--- Listed entries Enclosed Below ---

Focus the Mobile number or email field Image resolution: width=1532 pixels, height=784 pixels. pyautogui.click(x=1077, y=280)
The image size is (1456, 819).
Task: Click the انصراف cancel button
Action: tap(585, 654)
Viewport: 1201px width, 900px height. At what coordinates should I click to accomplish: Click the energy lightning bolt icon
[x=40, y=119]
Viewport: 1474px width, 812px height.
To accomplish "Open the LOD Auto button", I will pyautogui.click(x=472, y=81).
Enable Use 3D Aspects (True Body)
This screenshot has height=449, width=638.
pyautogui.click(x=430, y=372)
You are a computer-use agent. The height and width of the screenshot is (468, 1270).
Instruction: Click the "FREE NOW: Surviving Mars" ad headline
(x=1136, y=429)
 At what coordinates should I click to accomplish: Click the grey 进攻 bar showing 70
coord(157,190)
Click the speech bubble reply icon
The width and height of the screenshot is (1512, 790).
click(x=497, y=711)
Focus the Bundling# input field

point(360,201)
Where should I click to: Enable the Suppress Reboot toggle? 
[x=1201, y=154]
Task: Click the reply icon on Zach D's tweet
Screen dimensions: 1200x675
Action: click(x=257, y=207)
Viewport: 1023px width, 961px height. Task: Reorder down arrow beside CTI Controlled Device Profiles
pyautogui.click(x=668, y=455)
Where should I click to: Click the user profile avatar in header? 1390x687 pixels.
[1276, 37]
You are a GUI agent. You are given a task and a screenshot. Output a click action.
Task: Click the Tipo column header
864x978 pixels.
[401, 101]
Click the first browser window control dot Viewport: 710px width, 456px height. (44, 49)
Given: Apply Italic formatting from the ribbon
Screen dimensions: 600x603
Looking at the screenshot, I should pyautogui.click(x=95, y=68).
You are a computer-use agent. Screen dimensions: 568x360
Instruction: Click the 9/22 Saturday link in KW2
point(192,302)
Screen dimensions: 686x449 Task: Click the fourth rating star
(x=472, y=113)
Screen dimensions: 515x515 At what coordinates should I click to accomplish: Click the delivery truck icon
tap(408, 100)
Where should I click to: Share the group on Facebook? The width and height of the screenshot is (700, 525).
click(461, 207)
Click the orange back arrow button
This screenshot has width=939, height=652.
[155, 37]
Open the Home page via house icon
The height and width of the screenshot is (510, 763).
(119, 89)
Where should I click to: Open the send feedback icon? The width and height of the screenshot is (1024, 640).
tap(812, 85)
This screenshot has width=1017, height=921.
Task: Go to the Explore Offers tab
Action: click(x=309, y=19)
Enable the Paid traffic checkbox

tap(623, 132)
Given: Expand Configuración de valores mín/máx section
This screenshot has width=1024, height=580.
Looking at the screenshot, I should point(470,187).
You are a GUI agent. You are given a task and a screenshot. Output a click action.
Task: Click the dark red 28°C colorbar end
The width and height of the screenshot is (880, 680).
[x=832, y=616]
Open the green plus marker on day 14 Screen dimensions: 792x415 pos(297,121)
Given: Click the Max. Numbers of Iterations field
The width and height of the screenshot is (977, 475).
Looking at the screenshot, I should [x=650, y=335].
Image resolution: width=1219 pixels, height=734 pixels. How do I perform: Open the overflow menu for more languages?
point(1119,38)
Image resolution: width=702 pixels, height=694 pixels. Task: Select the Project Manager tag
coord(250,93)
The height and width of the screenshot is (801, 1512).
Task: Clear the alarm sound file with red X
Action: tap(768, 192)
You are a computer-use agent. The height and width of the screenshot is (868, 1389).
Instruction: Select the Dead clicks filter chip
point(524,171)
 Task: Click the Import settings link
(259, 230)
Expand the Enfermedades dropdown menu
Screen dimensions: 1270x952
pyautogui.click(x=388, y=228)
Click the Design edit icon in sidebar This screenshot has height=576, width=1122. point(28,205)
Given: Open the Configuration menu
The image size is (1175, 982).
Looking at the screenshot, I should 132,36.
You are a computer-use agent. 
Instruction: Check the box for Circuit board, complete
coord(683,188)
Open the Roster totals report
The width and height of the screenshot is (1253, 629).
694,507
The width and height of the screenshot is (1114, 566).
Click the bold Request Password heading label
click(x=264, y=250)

--- End of Enclosed Listed entries ---

• **Assignment**: Every line above is to be transcribed exactly.

• **Task result**:
Focus the Mobile number or email field Image resolution: width=1532 pixels, height=784 pixels. pyautogui.click(x=1077, y=280)
The image size is (1456, 819).
Task: Click the انصراف cancel button
Action: tap(585, 654)
Viewport: 1201px width, 900px height. At what coordinates should I click to accomplish: Click the energy lightning bolt icon
[x=40, y=119]
Viewport: 1474px width, 812px height.
To accomplish "Open the LOD Auto button", I will pyautogui.click(x=472, y=81).
Enable Use 3D Aspects (True Body)
This screenshot has height=449, width=638.
pyautogui.click(x=430, y=372)
You are a computer-use agent. The height and width of the screenshot is (468, 1270).
Instruction: Click the "FREE NOW: Surviving Mars" ad headline
(x=1136, y=429)
 At what coordinates should I click to accomplish: Click the grey 进攻 bar showing 70
coord(157,190)
Click the speech bubble reply icon
The width and height of the screenshot is (1512, 790).
click(x=497, y=711)
Focus the Bundling# input field

point(360,201)
Where should I click to: Enable the Suppress Reboot toggle? 
[x=1201, y=154]
Task: Click the reply icon on Zach D's tweet
Screen dimensions: 1200x675
Action: click(x=257, y=207)
Viewport: 1023px width, 961px height. Task: Reorder down arrow beside CTI Controlled Device Profiles
pyautogui.click(x=668, y=455)
Where should I click to: Click the user profile avatar in header? 1390x687 pixels.
[1276, 37]
You are a GUI agent. You are given a task and a screenshot. Output a click action.
Task: Click the Tipo column header
864x978 pixels.
[401, 101]
Click the first browser window control dot Viewport: 710px width, 456px height. (44, 49)
Given: Apply Italic formatting from the ribbon
Screen dimensions: 600x603
Looking at the screenshot, I should pyautogui.click(x=95, y=68).
You are a computer-use agent. Screen dimensions: 568x360
Instruction: Click the 9/22 Saturday link in KW2
point(192,302)
Screen dimensions: 686x449 Task: Click the fourth rating star
(x=472, y=113)
Screen dimensions: 515x515 At what coordinates should I click to accomplish: Click the delivery truck icon
tap(408, 100)
Where should I click to: Share the group on Facebook? The width and height of the screenshot is (700, 525).
click(461, 207)
Click the orange back arrow button
This screenshot has width=939, height=652.
[155, 37]
Open the Home page via house icon
The height and width of the screenshot is (510, 763).
(119, 89)
Where should I click to: Open the send feedback icon? The width and height of the screenshot is (1024, 640).
tap(812, 85)
This screenshot has width=1017, height=921.
Task: Go to the Explore Offers tab
Action: click(x=309, y=19)
Enable the Paid traffic checkbox

tap(623, 132)
Given: Expand Configuración de valores mín/máx section
This screenshot has width=1024, height=580.
Looking at the screenshot, I should point(470,187).
You are a GUI agent. You are given a task and a screenshot. Output a click action.
Task: Click the dark red 28°C colorbar end
The width and height of the screenshot is (880, 680).
[x=832, y=616]
Open the green plus marker on day 14 Screen dimensions: 792x415 pos(297,121)
Given: Click the Max. Numbers of Iterations field
The width and height of the screenshot is (977, 475).
Looking at the screenshot, I should [x=650, y=335].
Image resolution: width=1219 pixels, height=734 pixels. How do I perform: Open the overflow menu for more languages?
point(1119,38)
Image resolution: width=702 pixels, height=694 pixels. Task: Select the Project Manager tag
coord(250,93)
The height and width of the screenshot is (801, 1512).
Task: Clear the alarm sound file with red X
Action: tap(768, 192)
You are a computer-use agent. The height and width of the screenshot is (868, 1389).
Instruction: Select the Dead clicks filter chip
point(524,171)
 Task: Click the Import settings link
(259, 230)
Expand the Enfermedades dropdown menu
Screen dimensions: 1270x952
pyautogui.click(x=388, y=228)
Click the Design edit icon in sidebar This screenshot has height=576, width=1122. point(28,205)
Given: Open the Configuration menu
The image size is (1175, 982).
Looking at the screenshot, I should 132,36.
You are a computer-use agent. 
Instruction: Check the box for Circuit board, complete
coord(683,188)
Open the Roster totals report
The width and height of the screenshot is (1253, 629).
694,507
The width and height of the screenshot is (1114, 566).
Click the bold Request Password heading label
click(x=264, y=250)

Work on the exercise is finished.